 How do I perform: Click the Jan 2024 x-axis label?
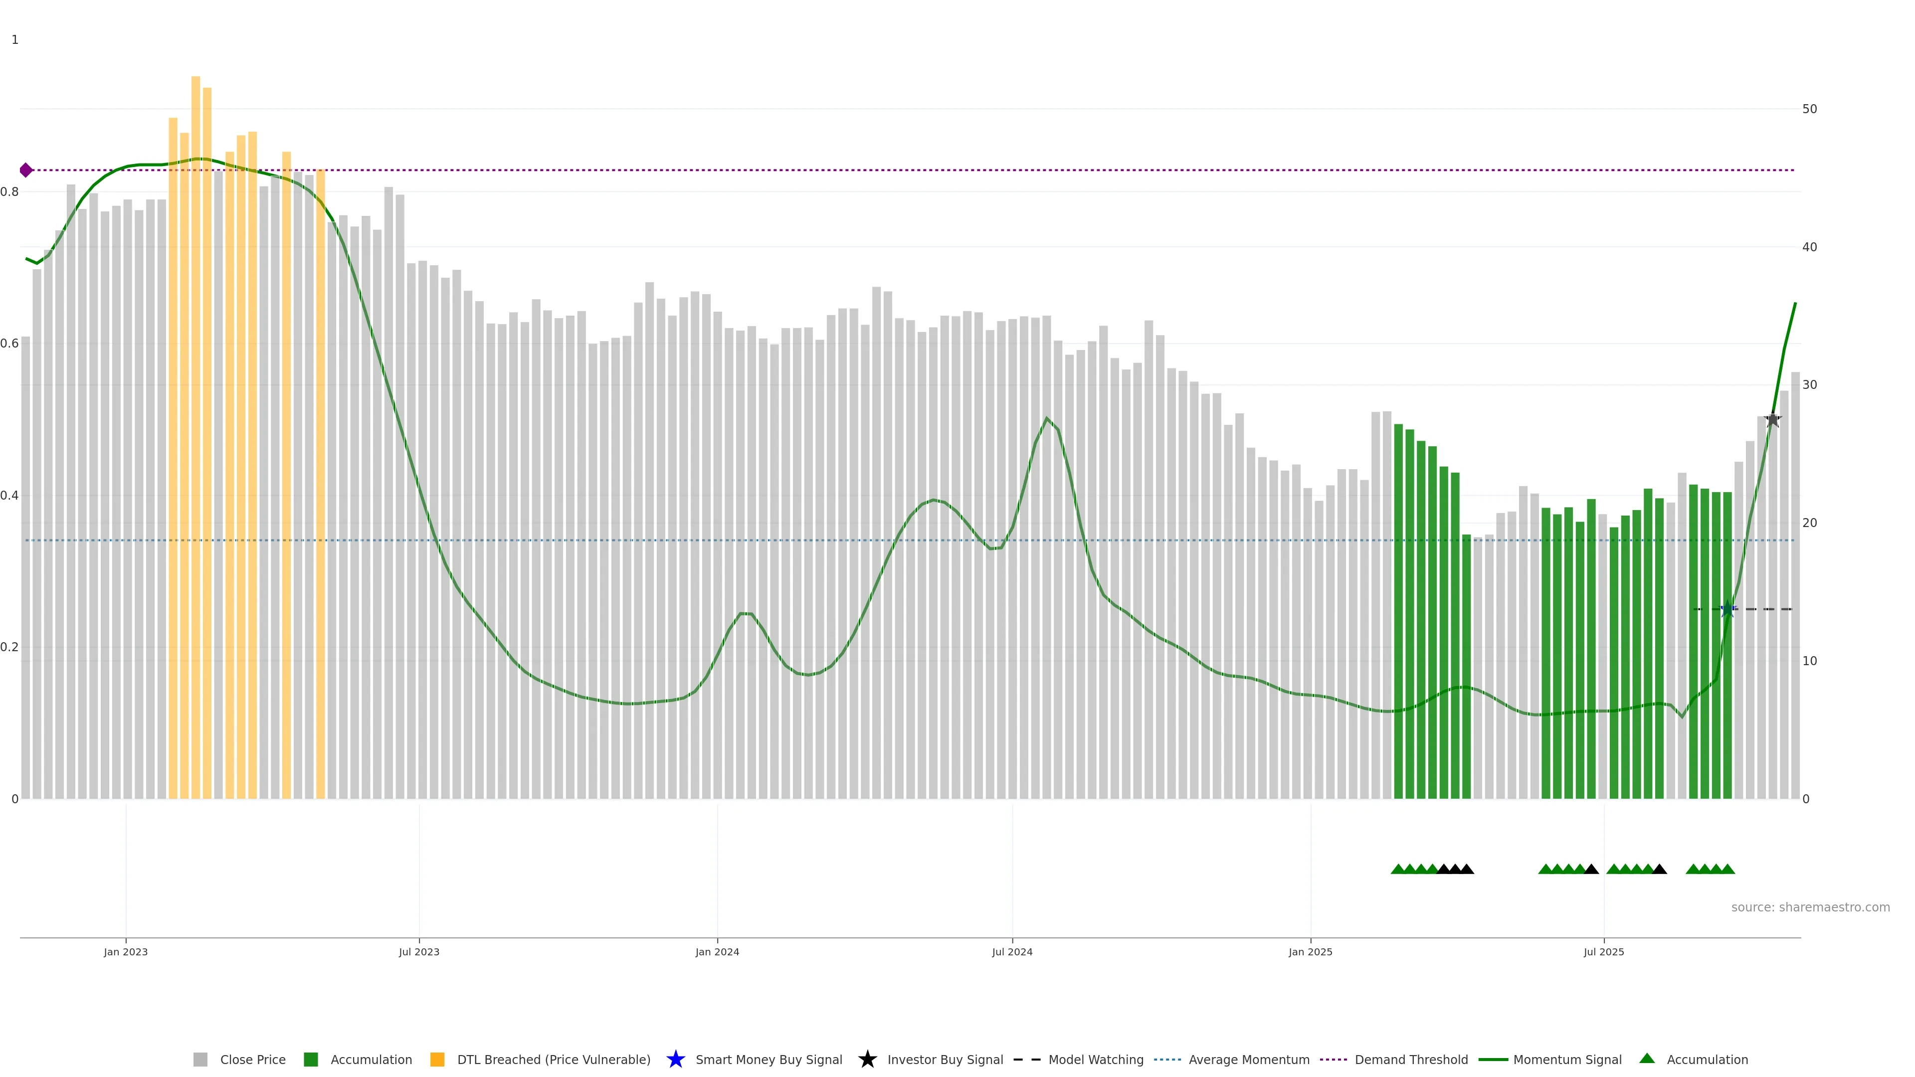point(717,952)
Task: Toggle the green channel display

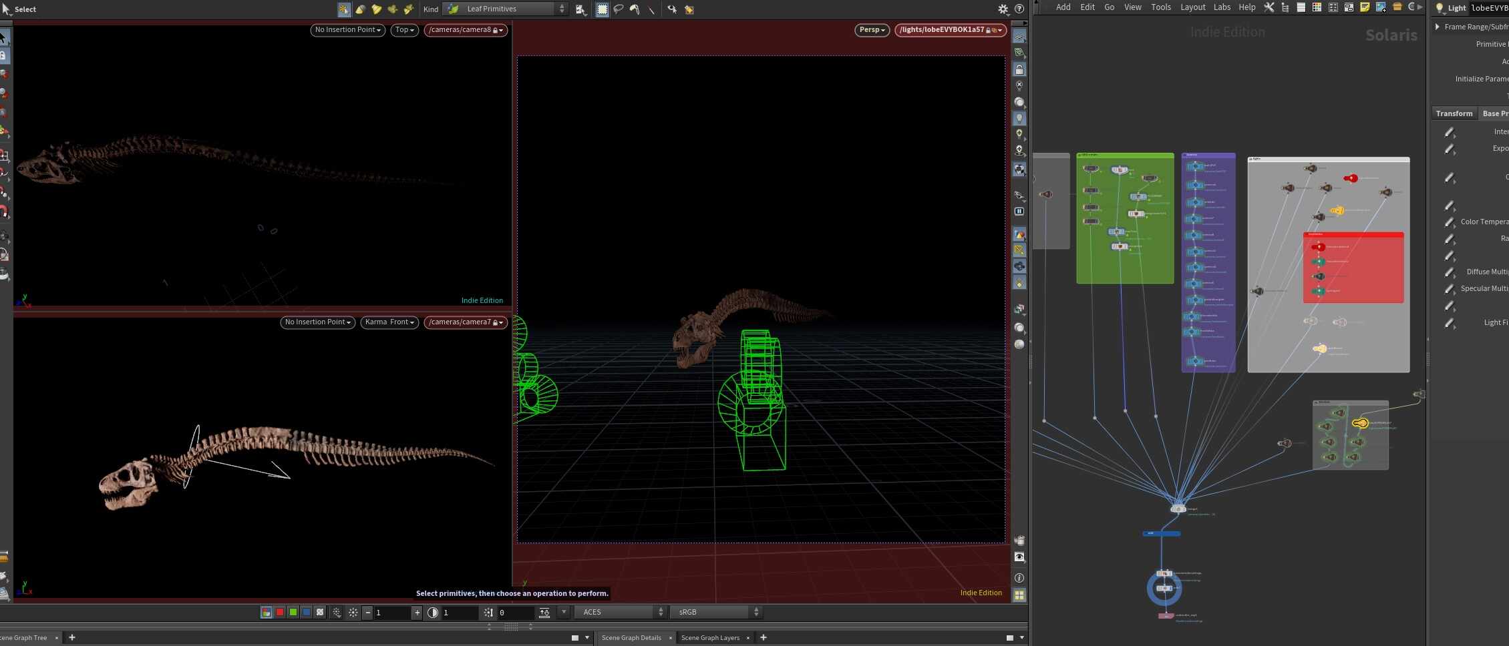Action: [293, 613]
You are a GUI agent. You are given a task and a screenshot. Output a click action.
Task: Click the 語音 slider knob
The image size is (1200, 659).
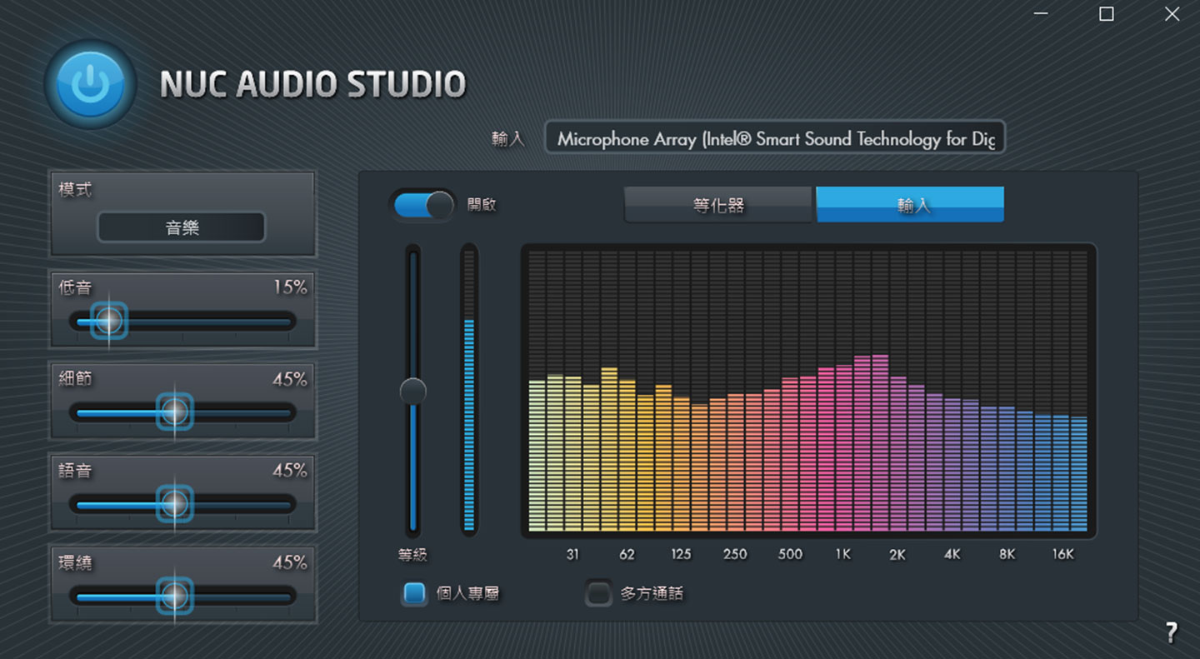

_Problem_
Please rewrite all of the records above with "green channel" changed to "blue channel" and nothing else altered, leaving out the pictures.

_Output for this exercise_
 How do I perform: Click the Jan 2024 x-axis label?
point(717,952)
Task: Toggle the blue channel display

Action: [293, 613]
You are a GUI agent. You are given a task and a screenshot. Output a click action.
Task: Click the 語音 slider knob
The image size is (1200, 659).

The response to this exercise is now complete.